| Records for the exercise |
——————————
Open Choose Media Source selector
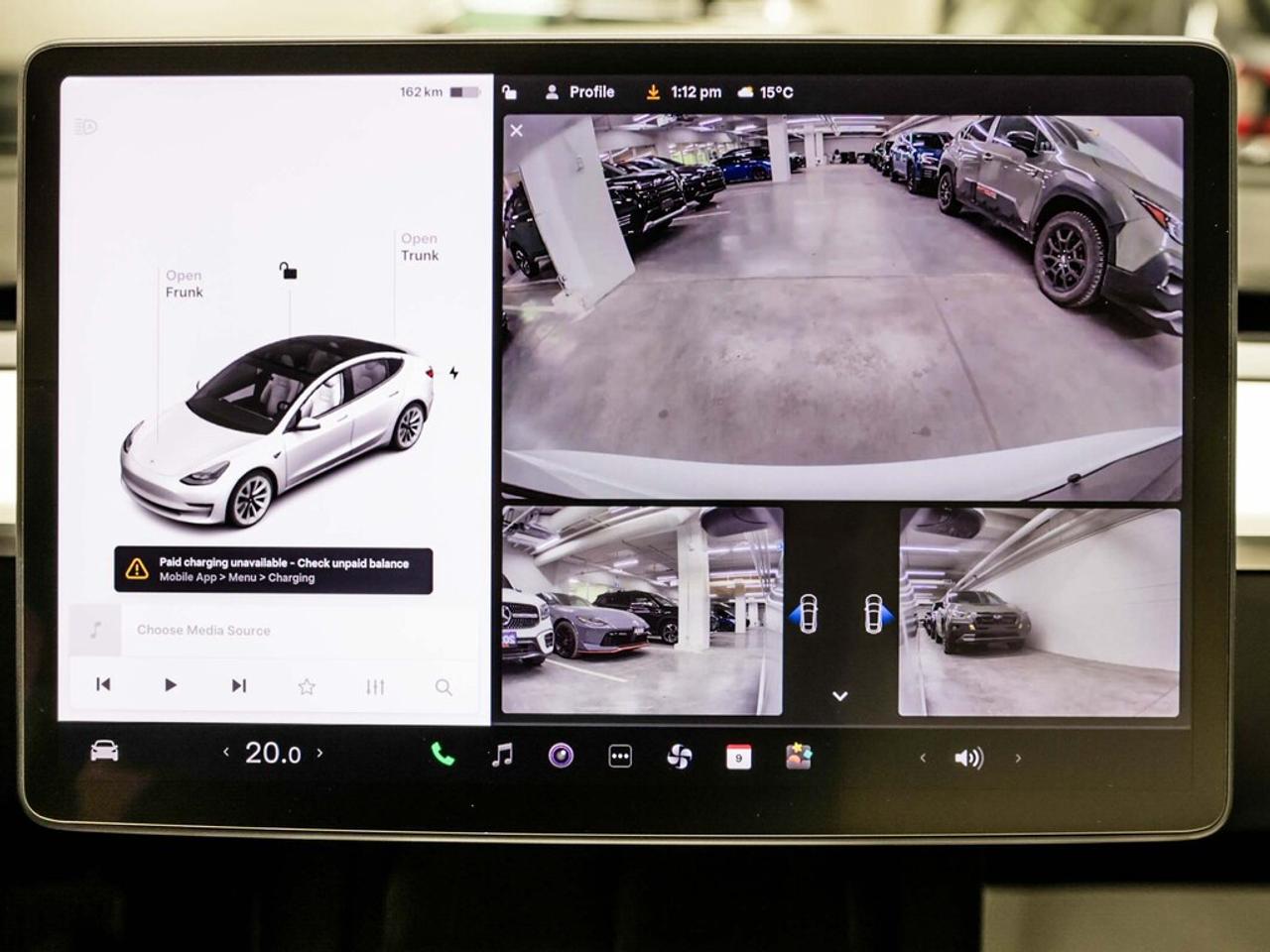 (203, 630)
——————————
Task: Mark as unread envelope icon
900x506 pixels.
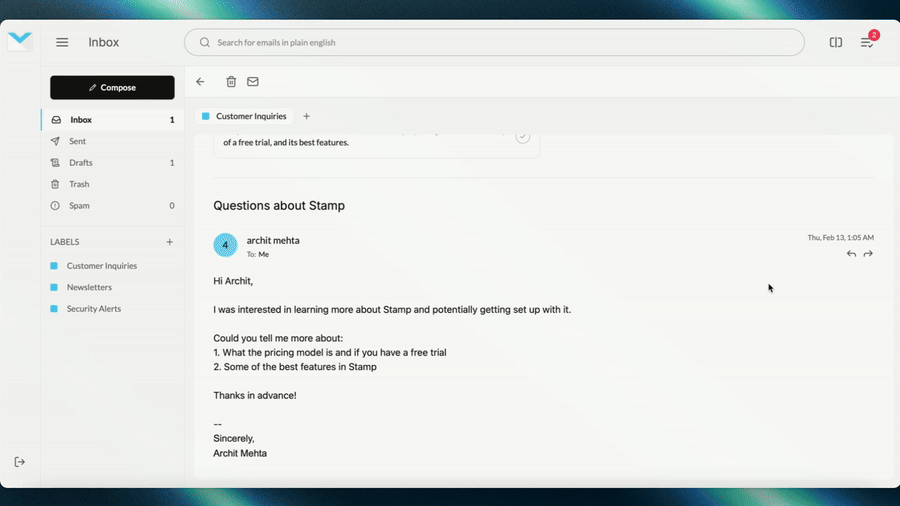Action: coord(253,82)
——————————
| Problem |
Reproduce the part of the records that opens with the line containing "Task: Mark as unread envelope icon" and closes with the line containing "Action: coord(253,82)", including both of those lines. Leave the pictures out of your answer.

| The answer |
Task: Mark as unread envelope icon
900x506 pixels.
Action: coord(253,82)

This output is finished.